We usually take the view that it’s unreasonable to expect you to fund a legal action that a prudent, uninsured person wouldn’t fund themselves.
However, some policies give you the right to pay the policyholder the sum of money at stake in these circumstances.
If the wording on the policy isn’t clear, we may ask you to pay the policyholder the amount that they were claiming.
Most policies include a clause that says the policyholder must inform you as soon as they become aware of an event that may give rise to legal proceedings.
A breach of this clause could result in you refusing cover.
In the cases we see, we usually decide that an insurer should not reject a genuine claim, as long as it has not been prejudiced by the late notification.
Late notification can be a significant issue, because failing to act as quickly as possible can adversely affect a legal case, for example, where issues involve:
- the preservation of evidence
- difficulties in tracing witnesses
- witnesses less able to recall information
- time bars (the time limits within which the claim must be made)
- the legal requirement to avoid ‘inordinate and inexcusable’ delay not being satisfied
- the build-up of interest and costs
In cases of late notification, we’ll look at the evidence and decide whether you were entitled to reject the claim or limit its liability to certain costs. In these cases, it’s your responsibility to show they have been prejudiced by the late notification.

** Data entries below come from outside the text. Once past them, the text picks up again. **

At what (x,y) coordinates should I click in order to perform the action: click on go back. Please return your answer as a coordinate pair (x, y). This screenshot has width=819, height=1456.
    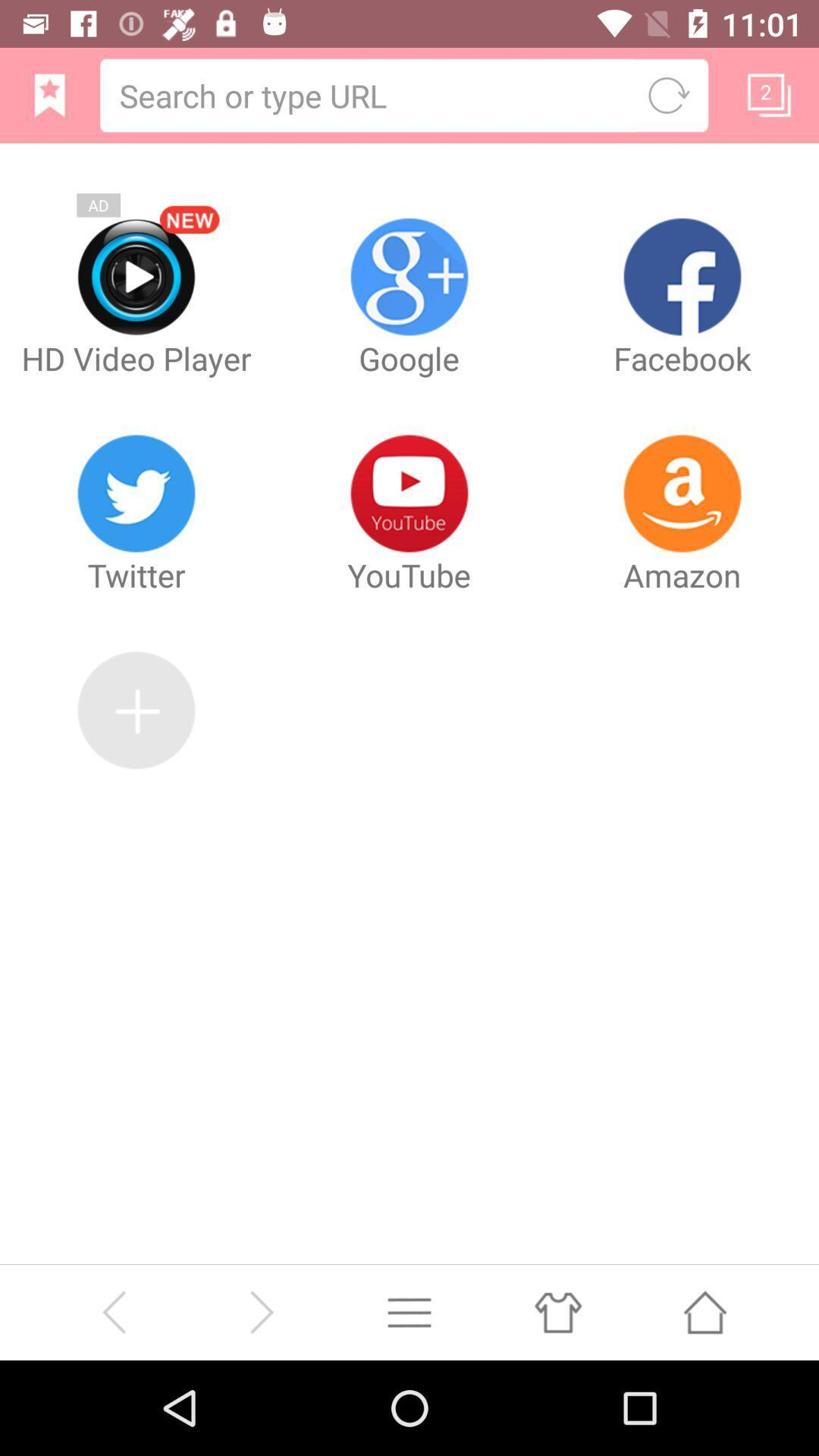
    Looking at the image, I should click on (113, 1311).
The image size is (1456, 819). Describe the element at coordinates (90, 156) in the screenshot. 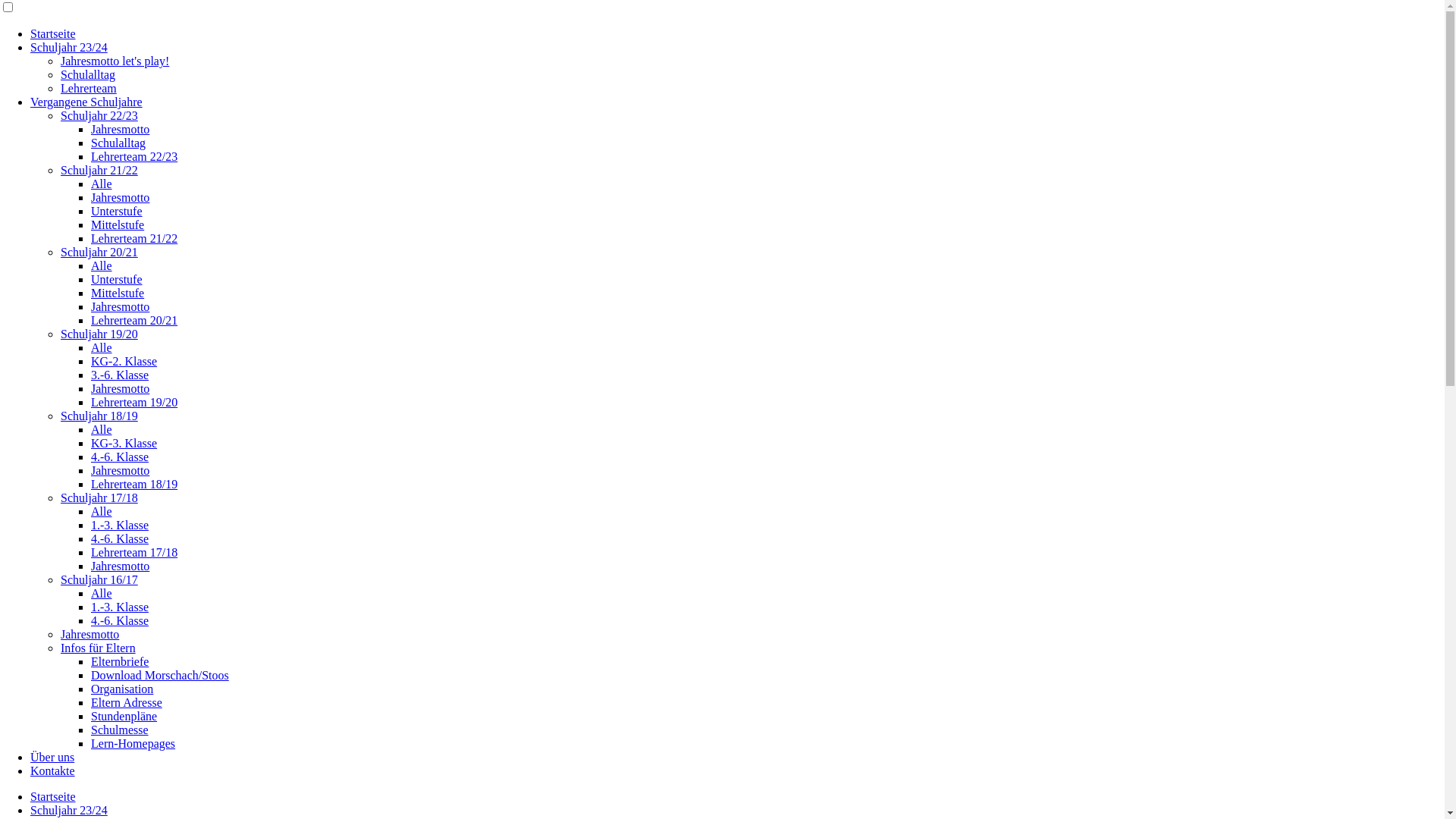

I see `'Lehrerteam 22/23'` at that location.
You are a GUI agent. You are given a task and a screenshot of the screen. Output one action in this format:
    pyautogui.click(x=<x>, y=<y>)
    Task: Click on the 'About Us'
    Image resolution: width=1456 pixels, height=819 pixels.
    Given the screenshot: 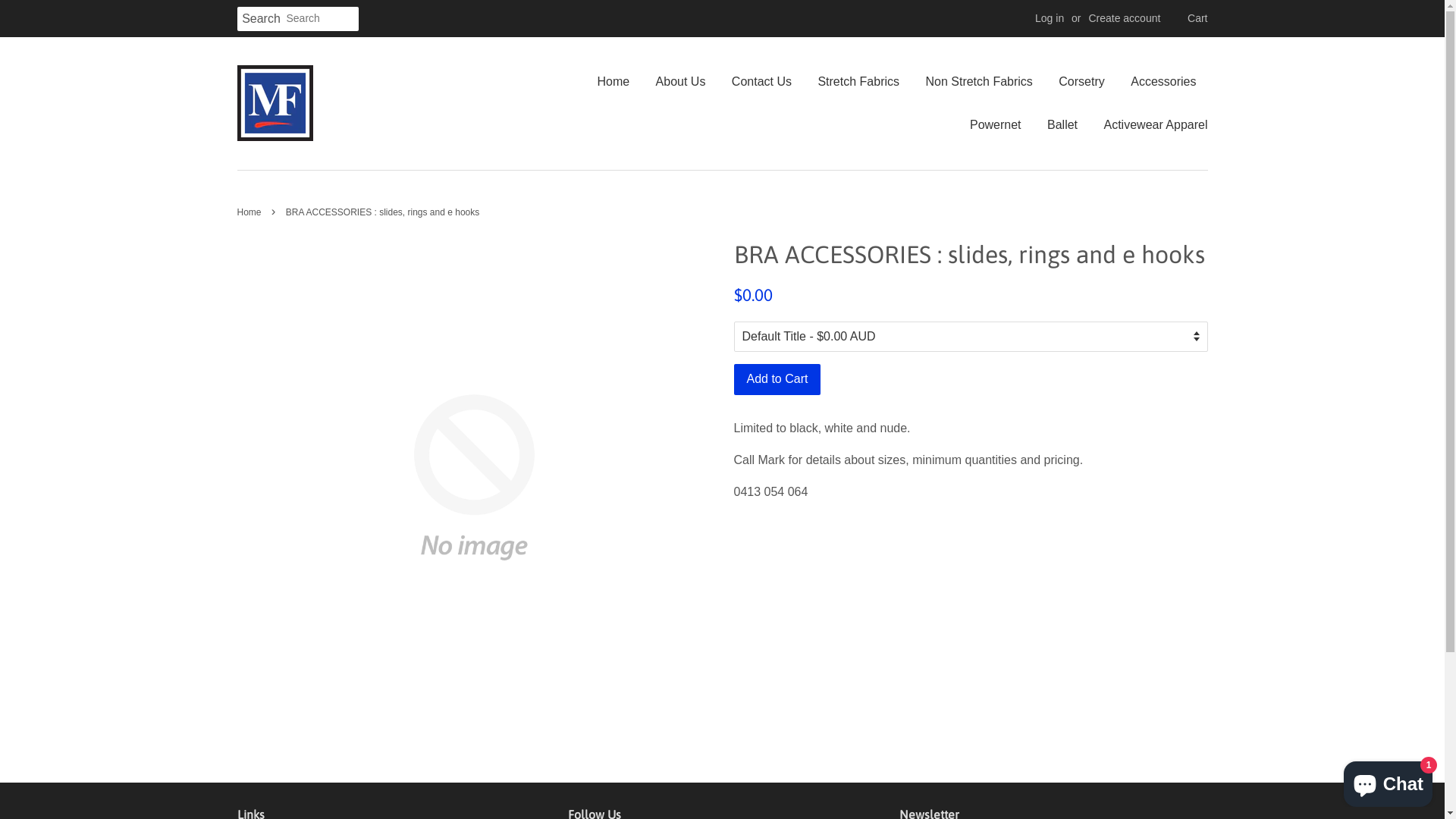 What is the action you would take?
    pyautogui.click(x=679, y=81)
    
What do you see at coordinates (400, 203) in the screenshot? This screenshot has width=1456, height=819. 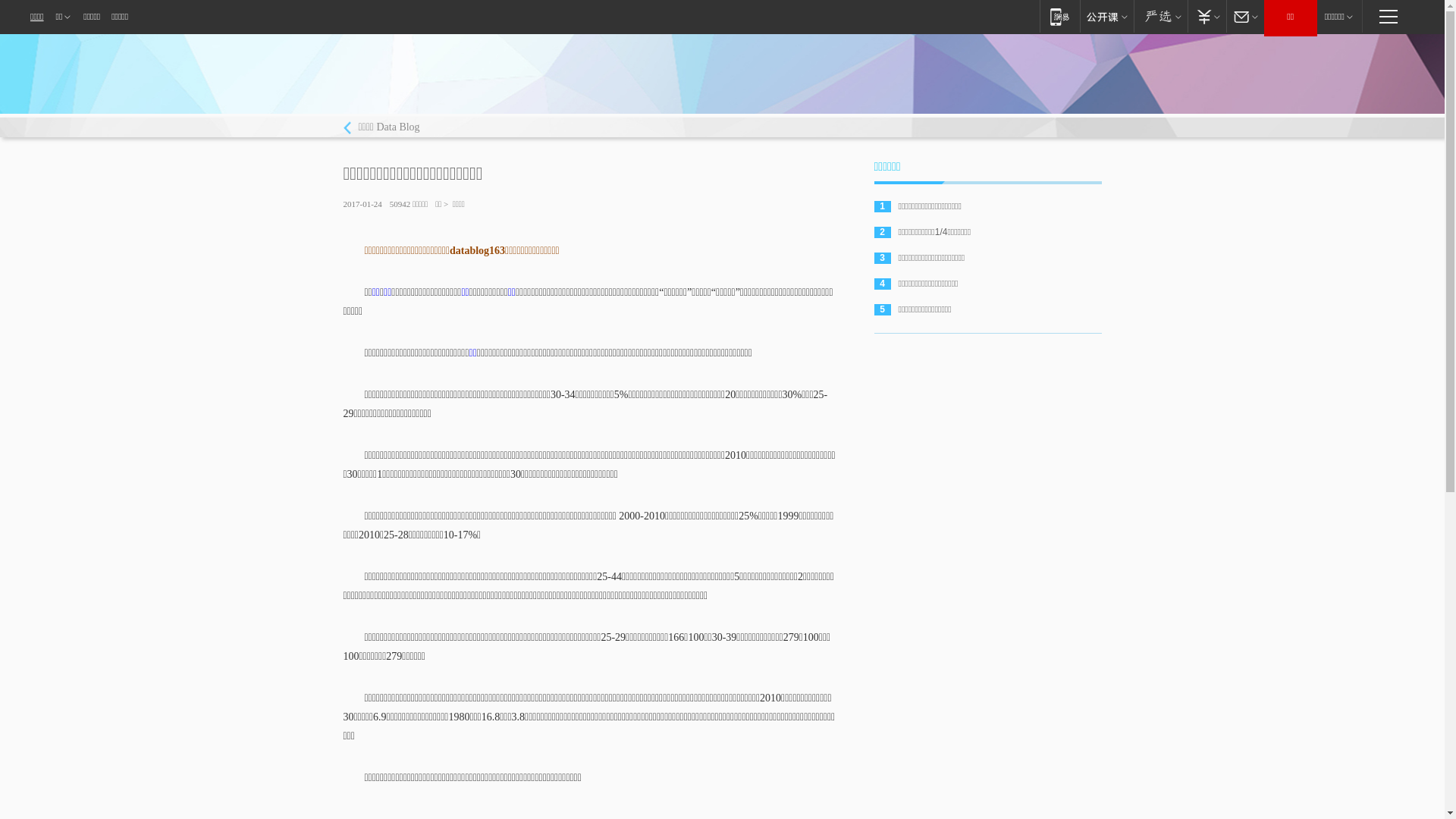 I see `'50942'` at bounding box center [400, 203].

Legal expenses insurance is meant to cover uncertain risks, not inevitable or existing events.
Most ‘before the event’ policies will only cover the cost of legal proceedings when the event or dispute giving rise to the legal action occurred, or came to light, after the policy began.
However, this is not always straightforward in the cases we deal with. When dealing with cases like this we need to:
- identify the event that gave rise to the legal action
- consider whether the policyholder was aware of the event when they took out the policy
We’ll consider the facts of each particular case when making decisions.
To prevent policyholders taking out insurance cover and claiming for a known imminent dispute, some policies contain a ‘moratorium’ period. This means that the policyholder can’t claim for events that arise during the first period of cover.
Accountant’s negligence comes to light years later: claim accepted or rejected?
An accountant completes a client's tax return negligently, but the client doesn’t discover this until several years later, when a demand for unpaid tax is made. The client thinks that legal action against their accountant will be covered by the legal expenses policy they’d taken out since the demand for unpaid tax. The ‘event’ is the negligent act which predates the insurance. Even in cases where the policyholder didn’t have legal expenses cover at the time of the negligent act, we may decide that the insurer should accept the claim. This is because in some cases we decide that time should run from the date the customer became aware of the problem, when the damage is not obvious at the same time as the cause of the damage.
Putting things right
If a customer is successful in their legal expenses insurance claim, they’ll be able to cover legal costs, which usually include:
- solicitors' fees
- court fees
- the fees of any expert witnesses
- any legal costs awarded to the other party in the dispute
The policyholder is usually required to accept any reasonable offer of settlement.
Sometimes we decide that a non-financial solution is more appropriate than a financial one to resolve a complaint. If a policyholder wants the court to grant an injunction to stop someone doing something, or to make someone do something – for example, to move a boundary fence – we’ll consider legal opinions.
But in some cases, it’s unlikely that non-financial remedies will be granted because they’d be:
- difficult to enforce
- contrary to public policy
In these cases, the court may decide to award damages instead. We’ll consider the evidence when we compare the cost of proceedings with the likely outcome.